In the second example we have a four-member DAG. Two members are in the primary datacenter with the witness server, and two members are in a remote datacenter with an alternate witness server configured. Both datacenters are in the same Active Directory site. Here is an example network diagram:

In preparation for testing the witness server, MBX-1, MBX-2, and the router are powered down. This leaves MBX-3 and MBX-4 in a lost quorum state in the remote datacenter. So the administrator starts the datacenter switchover process by issuing Stop-DatabaseAvailabilityGroup, as illustrated in the following example:

Stop-DatabaseAvailabilityGroup -Identity DAG -ActiveDirectorySite Exchange -ConfigurationOnly:$TRUE -Confirm:$FALSE
WARNING: Active Directory couldn’t be updated in Exchange site(s) affected by the change to ‘DAG’. It won’t be completely usable until after Active Directory replication occurs.

Next, the Cluster service is stopped on MBX-3 and MBX-4.

Stop-service ClusSvc

To complete the activation, Restore-DatabaseAvailabilityGroup is issued.

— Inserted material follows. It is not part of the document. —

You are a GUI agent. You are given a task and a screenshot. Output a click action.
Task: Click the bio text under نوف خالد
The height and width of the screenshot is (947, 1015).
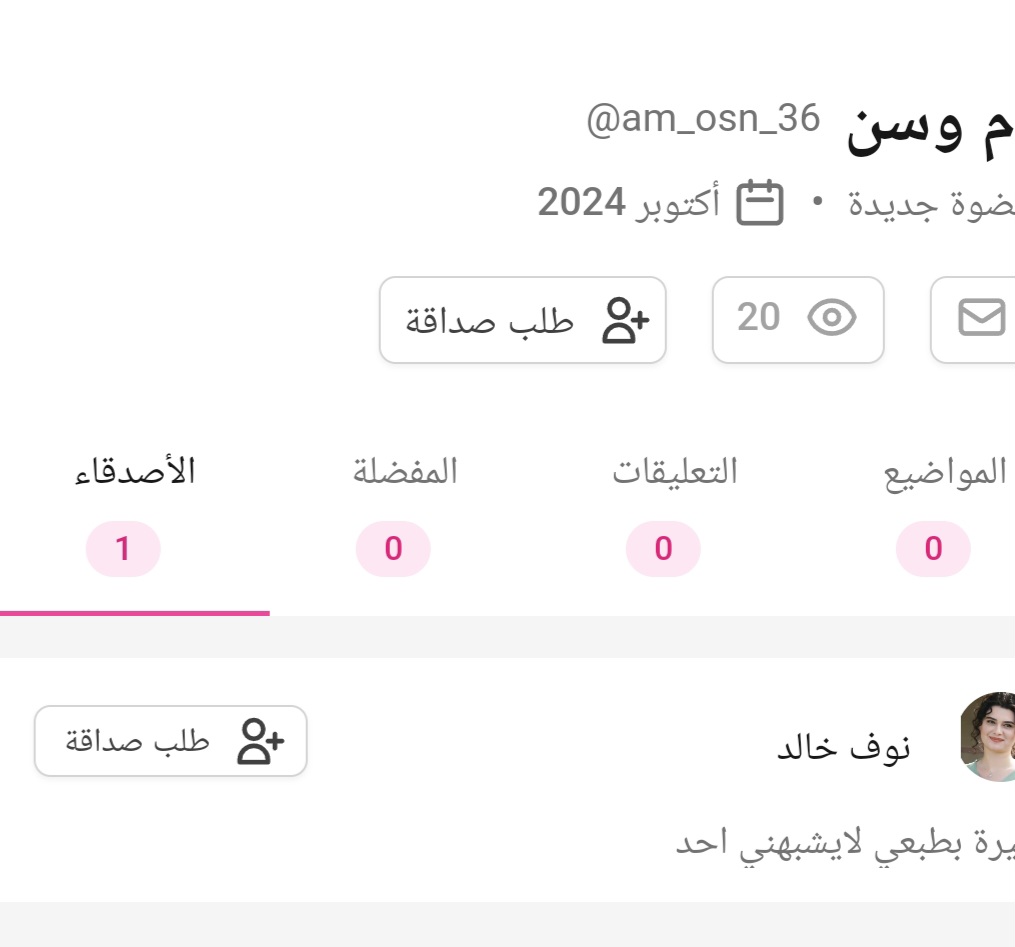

Restore-DatabaseAvailabilityGroup -Identity DAG -ActiveDirectorySite Exchange -Confirm:$FALSE

WARNING: The operation wasn’t successful because an error was encountered. You may find more details in log file "C:ExchangeSetupLogsDagTasksdagtask_2012-08-12_16-57-27.326_restore-databaseavailabilitygroup.log". Unable to form quorum for database availability group ‘DAG’. Please try the operation again, or run the Restore-DatabaseAvailabilityGroup cmdlet and specify the site with servers known to be running.
+ CategoryInfo : InvalidArgument: (:) [Restore-DatabaseAvailabilityGroup], DagTaskQuorumNotAchievedException
+ FullyQualifiedErrorId : C7FE0CB9,Microsoft.Exchange.Management.SystemConfigurationTasks.RestoreDatabaseAvailabilityGroup

The command returns an error indicating that a quorum cannot be formed because no servers are known to be running. Why has this occurred? Using Get-DatabaseAvailabilityGroup we can review the properties of the DAG:

Get-DatabaseAvailabilityGroup -Identity DAG | fl name,servers,stoppedmailboxservers,startedmailboxservers

Name : DAG
Servers : {MBX-2, MBX-3, MBX-4, MBX-1}
StoppedMailboxServers : {MBX-1.exchange.msft, MBX-4.exchange.msft, MBX-3.exchange.msft, MBX-2.exchange.msft}
StartedMailboxServers : {}

Specifically we are interested in StoppedMailboxServers. In this example, all four DAG members appear in the StoppedMailboxServers list. Why is that? In our scenario, all Exchange servers are in the same Active Directory site. The administrator issued Stop-DatabaseAvailabiltyGroup command with the ActiveDirectorySite parameter when instead the MailboxServer parameter should have been used. The MailboxServer parameter was needed so that the administrator could stop individual servers instead of all of the servers in the same site.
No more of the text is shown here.